start
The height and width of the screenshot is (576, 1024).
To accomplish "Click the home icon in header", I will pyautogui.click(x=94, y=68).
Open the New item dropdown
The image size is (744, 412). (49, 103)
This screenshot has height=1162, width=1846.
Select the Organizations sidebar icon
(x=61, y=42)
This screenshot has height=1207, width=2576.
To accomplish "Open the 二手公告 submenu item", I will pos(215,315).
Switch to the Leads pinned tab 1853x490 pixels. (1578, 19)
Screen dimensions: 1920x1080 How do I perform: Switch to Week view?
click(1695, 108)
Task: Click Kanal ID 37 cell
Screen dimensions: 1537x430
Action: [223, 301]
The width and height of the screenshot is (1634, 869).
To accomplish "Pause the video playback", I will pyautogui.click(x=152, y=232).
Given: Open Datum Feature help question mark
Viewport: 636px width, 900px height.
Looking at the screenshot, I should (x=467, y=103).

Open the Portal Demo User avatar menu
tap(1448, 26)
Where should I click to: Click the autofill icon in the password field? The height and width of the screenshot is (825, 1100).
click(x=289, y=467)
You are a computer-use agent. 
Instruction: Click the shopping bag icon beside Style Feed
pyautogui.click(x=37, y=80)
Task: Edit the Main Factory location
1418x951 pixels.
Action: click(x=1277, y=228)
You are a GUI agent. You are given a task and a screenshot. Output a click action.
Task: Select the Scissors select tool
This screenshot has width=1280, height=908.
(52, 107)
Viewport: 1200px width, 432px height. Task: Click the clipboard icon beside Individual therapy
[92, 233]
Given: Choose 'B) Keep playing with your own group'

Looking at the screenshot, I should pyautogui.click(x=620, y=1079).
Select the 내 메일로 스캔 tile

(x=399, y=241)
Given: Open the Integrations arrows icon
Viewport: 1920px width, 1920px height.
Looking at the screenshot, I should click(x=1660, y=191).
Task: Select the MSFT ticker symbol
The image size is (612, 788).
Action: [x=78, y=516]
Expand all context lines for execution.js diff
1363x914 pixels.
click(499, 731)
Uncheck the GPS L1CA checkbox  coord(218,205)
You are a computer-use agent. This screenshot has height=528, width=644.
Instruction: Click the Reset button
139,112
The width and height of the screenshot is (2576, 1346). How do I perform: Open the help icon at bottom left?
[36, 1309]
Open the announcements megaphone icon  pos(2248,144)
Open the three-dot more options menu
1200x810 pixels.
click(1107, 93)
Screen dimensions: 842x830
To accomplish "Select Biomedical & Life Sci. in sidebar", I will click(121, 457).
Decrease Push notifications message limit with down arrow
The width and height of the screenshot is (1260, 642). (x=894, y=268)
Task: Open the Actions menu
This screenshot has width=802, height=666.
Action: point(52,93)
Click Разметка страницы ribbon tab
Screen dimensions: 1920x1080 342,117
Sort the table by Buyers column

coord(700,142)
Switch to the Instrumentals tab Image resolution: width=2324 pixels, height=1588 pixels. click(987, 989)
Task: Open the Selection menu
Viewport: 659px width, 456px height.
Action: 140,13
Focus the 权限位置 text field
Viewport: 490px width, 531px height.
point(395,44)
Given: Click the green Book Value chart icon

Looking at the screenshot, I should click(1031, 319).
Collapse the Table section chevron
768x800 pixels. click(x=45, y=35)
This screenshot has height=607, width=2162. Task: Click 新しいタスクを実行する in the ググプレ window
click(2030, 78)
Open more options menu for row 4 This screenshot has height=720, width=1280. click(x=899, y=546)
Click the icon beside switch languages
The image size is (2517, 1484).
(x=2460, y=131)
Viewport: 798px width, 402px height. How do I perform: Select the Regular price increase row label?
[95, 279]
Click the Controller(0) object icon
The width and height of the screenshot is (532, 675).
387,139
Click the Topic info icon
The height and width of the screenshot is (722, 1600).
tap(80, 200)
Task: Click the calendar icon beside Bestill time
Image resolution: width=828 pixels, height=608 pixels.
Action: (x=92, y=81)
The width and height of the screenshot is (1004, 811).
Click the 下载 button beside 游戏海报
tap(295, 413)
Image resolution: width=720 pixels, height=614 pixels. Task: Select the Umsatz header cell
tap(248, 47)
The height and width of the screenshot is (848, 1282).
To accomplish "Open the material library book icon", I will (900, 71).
end
What you will do: Return, unchanged, each line of the rows above that contains the word "cell".

Expected answer:
Task: Click Kanal ID 37 cell
Image resolution: width=720 pixels, height=614 pixels. Task: Select the Umsatz header cell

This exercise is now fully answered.